- **Supplied passage**:
Life in a coal pit today is much less eerie than was the case a quarter of a century ago, much less uncomfortable, and decidedly less dangerous. It is, of course, impossible to eliminate danger altogether, and the very efficiency of the management may in some circumstances add to the risks. Human nature is apt to be careless in the presence of known peril, and the knowledge that there exist precautions for minimising risks may occasionally breed that contempt which is the child of familiarity. Speaking generally, however, there is to-day a stronger sense of safety, and less superstition among miners than there used to be. As might be supposed, most of the old superstitions were on the gloomy or fearful side. They took the form of a strong objection to working in the mines on certain days of the year - a feeling probably religious in origin and inherited from Roman Catholic times. A notably "unlucky" day for working is Ascension Day: and a certain mine in South Wales has a tradition of accidents that invariably occurred in the past to those who persisted in working on that festival. We can only hope that the spell has been broken by the long strike, and that the miners will not allow either frivolity or superstition to impede their highly necessary labour.

 Gloucestershire Echo, 2nd July 1921.

Occult review indeed. Menacing the whole future of the country indeed. Pff.

Tinners' Omens

A Cornishman who works in his native tin or copper mines must never be addressed as a miner, or trouble will promptly ensure. This is because such a designation might cause him to be confounded with other underground workers, colliers in particular, and the clannish Cornishman esteems himself, with or without reason, to be of an altogether higher social standing than "darty coalers". But then the true-bred man from west of the Tamar has no doubt that his race is vastly superior to any outlandish foreigners from up the country, no matter what their rank or dignity may be.

Although the tinner has not the explosive firedamp to dread, yet the deep Cornish mines have their own dangers, no less swift and sudden. Many run out far under the sea, so that the crash of breaking waves thunders incessantly overhead. In very ancient times, the Phoenicians and they that dwelt in Tyre traded with the Celtic folk of Cornwall for tin and copper, then lying near the surface; there were shipping-places on islands round the coast where the metal was brought by the country folk, who jealously guarded the sources of their wealth. St Michael's Mount, the Island of St. Ives, the Chapel Rock at Perranporth, and even lordly Tintagel itself, were among the most notable of these stations.

Marazion, or Market Jew, was so called by the Jewish slaves, who were sent by the Carthaginians and Romans to work in the mines, the former name signifying "the bitterness of Zion." Tradition tells that the souls of these unlucky ones, because of their unbelief and also of their nefarious practices as tinners, are still condemned to toil underground, as they did in life, until the end of all things. They are known as the Knockers, or Buccas, and the belated or solitary tinner often hears the tap of their ghostly pickaxes; but this is not altogether an alarming sound, for wherever the Knockers work, the ore is certain to be plentiful and of excellent quality. Sometimes they will do a kindness to a mortal who has worked side by side with them for years, not doing anything to offend their sensitive feelings, but they are oftener malicious, and their vengeance is swift.

- **Data**:
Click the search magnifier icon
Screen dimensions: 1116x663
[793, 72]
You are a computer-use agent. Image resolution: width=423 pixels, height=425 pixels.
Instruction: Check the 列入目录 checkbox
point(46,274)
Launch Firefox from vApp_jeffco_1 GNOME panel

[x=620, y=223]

* * *

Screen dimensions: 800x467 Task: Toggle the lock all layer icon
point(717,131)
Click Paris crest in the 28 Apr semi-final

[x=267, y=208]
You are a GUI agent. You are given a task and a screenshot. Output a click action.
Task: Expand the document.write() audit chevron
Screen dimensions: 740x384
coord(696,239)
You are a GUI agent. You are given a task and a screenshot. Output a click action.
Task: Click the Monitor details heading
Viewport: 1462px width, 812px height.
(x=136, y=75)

- **Work order A**: Rewrite the paragraph of the passage on mining superstitions that begins "Although the tinner has not" as a bulleted list, keeping its main facts.
- **Work order B**: Update the passage on mining superstitions starting at "Occult review indeed." and ending at "dignity may be.", with "colliers" replaced by "coal miners".

- **Response box A**:
- Tinners do not fear explosive firedamp, but the deep Cornish mines have their own swift and sudden dangers.
- Many mines run far out under the sea, where breaking waves thunder constantly overhead.
- In very ancient times, the Phoenicians and the people of Tyre traded with the Celtic folk of Cornwall for tin and copper, which then lay near the surface.
- The country folk, who jealously guarded the sources of their wealth, brought the metal to shipping-places on islands around the coast.
- The most notable of these stations included St Michael's Mount, the Island of St. Ives, the Chapel Rock at Perranporth, and Tintagel.

- **Response box B**:
Occult review indeed. Menacing the whole future of the country indeed. Pff.

Tinners' Omens

A Cornishman who works in his native tin or copper mines must never be addressed as a miner, or trouble will promptly ensure. This is because such a designation might cause him to be confounded with other underground workers, coal miners in particular, and the clannish Cornishman esteems himself, with or without reason, to be of an altogether higher social standing than "darty coalers". But then the true-bred man from west of the Tamar has no doubt that his race is vastly superior to any outlandish foreigners from up the country, no matter what their rank or dignity may be.